The composition of the vent gas has been measured often enough that the 2024 Bugryniec meta-analysis could settle the broad picture [15]. Golubkov and colleagues had earlier established baselines for 18650 cells, reporting hydrogen at thirty to fifty percent of the mixture by mole fraction for high-nickel cathodes, the carbon oxides together at another thirty to forty percent, and the hydrocarbons making up the rest [25,26]. State of charge drives the total volume up in a roughly linear way; FAA Fire Safety Branch tests under a standardised method confirmed that both the gas volume and the combustion energy scale with state of charge, with carbon dioxide, hydrogen and carbon monoxide turning up as the three largest constituents by volume [12,13]. Larsson and colleagues documented hydrogen fluoride at twenty to two hundred milligrams per watt-hour, a figure that matters less for detection than for crew exposure and avionics corrosion afterward [27]. Table 1 sets the inventory against the dangerous goods scheme.
Three observations follow from Table 1. The mixture spans three of the four Class 2 divisions, so a detector built around one analyte will always have a blind spot. The flammable components have low flammability limits, and in a sealed unit load device with little ventilation the early off-gas can build toward those limits faster than intuition suggests. The toxic species, mainly carbon monoxide and hydrogen fluoride, will not reach immediately dangerous levels in the bulk hold air during a single venting, but they pool in local pockets and pose a real hazard to anyone opening the hold afterward. Chemistry shifts the balance: lithium iron phosphate tends to give more hydrogen and hydrocarbon per unit capacity, while the nickel-rich oxides produce more carbon oxides at higher peak temperature [15,24,28].
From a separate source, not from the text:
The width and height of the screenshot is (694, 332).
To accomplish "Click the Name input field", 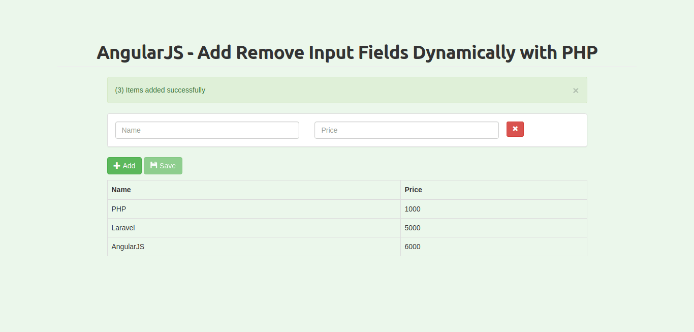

2.3. The Cargo Hold and What Currently Watches It

Part 25.857 of the Federal Aviation Regulations sorts cargo compartments by how they are detected, suppressed and accessed [29]. Class C compartments, on most wide-body aircraft, have smoke detection, a built-in suppression system that was historically Halon 1301 and is increasingly a halocarbon replacement, and little or no crew access in flight. Class E compartments, found on dedicated freighters such as the 747F and 777F, rely on detection and on starving the fire of oxygen through controlled depressurisation rather than on a discharged agent. Both classes were certified on the assumption that the fire would come from ordinary cargo burning, not from an electrochemical device that supplies its own oxygen as it fails.
The detector in both cases is the photoelectric smoke unit, set to trigger near a fraction of a percent obscuration per foot, usually with a confirmation rule to keep false alarms down. For ordinary cargo this works. For a lithium-ion failure it lags, because the early phase makes little visible aerosol and the smoke only builds once the gases ignite or the next cell goes. By the time the alarm sounds, the Halon may already be losing the fight. FAA Technical Center work showed that Halon 1301 at the standard concentration cannot indefinitely hold down a multi-cell runaway, since the cathode keeps supplying oxygen from inside [30], and that vent gas can ignite after the agent has been discharged, with pressure consequences the original certification never contemplated [31].
Three separate lines of evidence point the same way. Sensor laboratories have repeatedly caught hydrogen and carbon monoxide at parts-per-million levels within tens of seconds of a cell venting [16,17,32]. Battery-storage research has shown gas detection beating surface-temperature monitoring on speed [33]. And the United Nations Global Technical Regulation No. 20 for electric vehicles now calls for gas-based warning at least five minutes ahead of a serious event, which is a notable institutional endorsement of the principle [34]. The open problem is not whether gas detection works in a laboratory. It is how to make it work inside a certified cargo hold.

2.4. The Regulatory Frame

Four instruments shape this space. The ICAO Technical Instructions are the binding international rule set [10]. The IATA Dangerous Goods Regulations, now in their 67th edition for 2026, restate ICAO with extra operational detail [11]. The FAA adds Special Federal Aviation Regulations, Advisory Circulars and Safety Alerts for Operators [35]. The EASA adds the CS-25 certification specifications and a run of Safety Information Bulletins [36,37]. For lithium-ion cells the core provisions sit in Packing Instructions 965 to 970, which separate cells shipped alone (UN 3480) from those packed with or inside equipment (UN 3481). The passenger-aircraft cargo ban and the thirty percent state-of-charge cap for cargo shipments have been in force since 2016 [10,11]. These measures lower the hazard without removing it, since a cell at thirty percent charge can still propagate and field compliance is only partial [4,7]. The framework is built around prevention by classification and packaging. An in-flight gas-phase detection layer is not required, even though it sits comfortably inside the ICAO Annex 18 safety-management philosophy. Section 5 returns to that opening.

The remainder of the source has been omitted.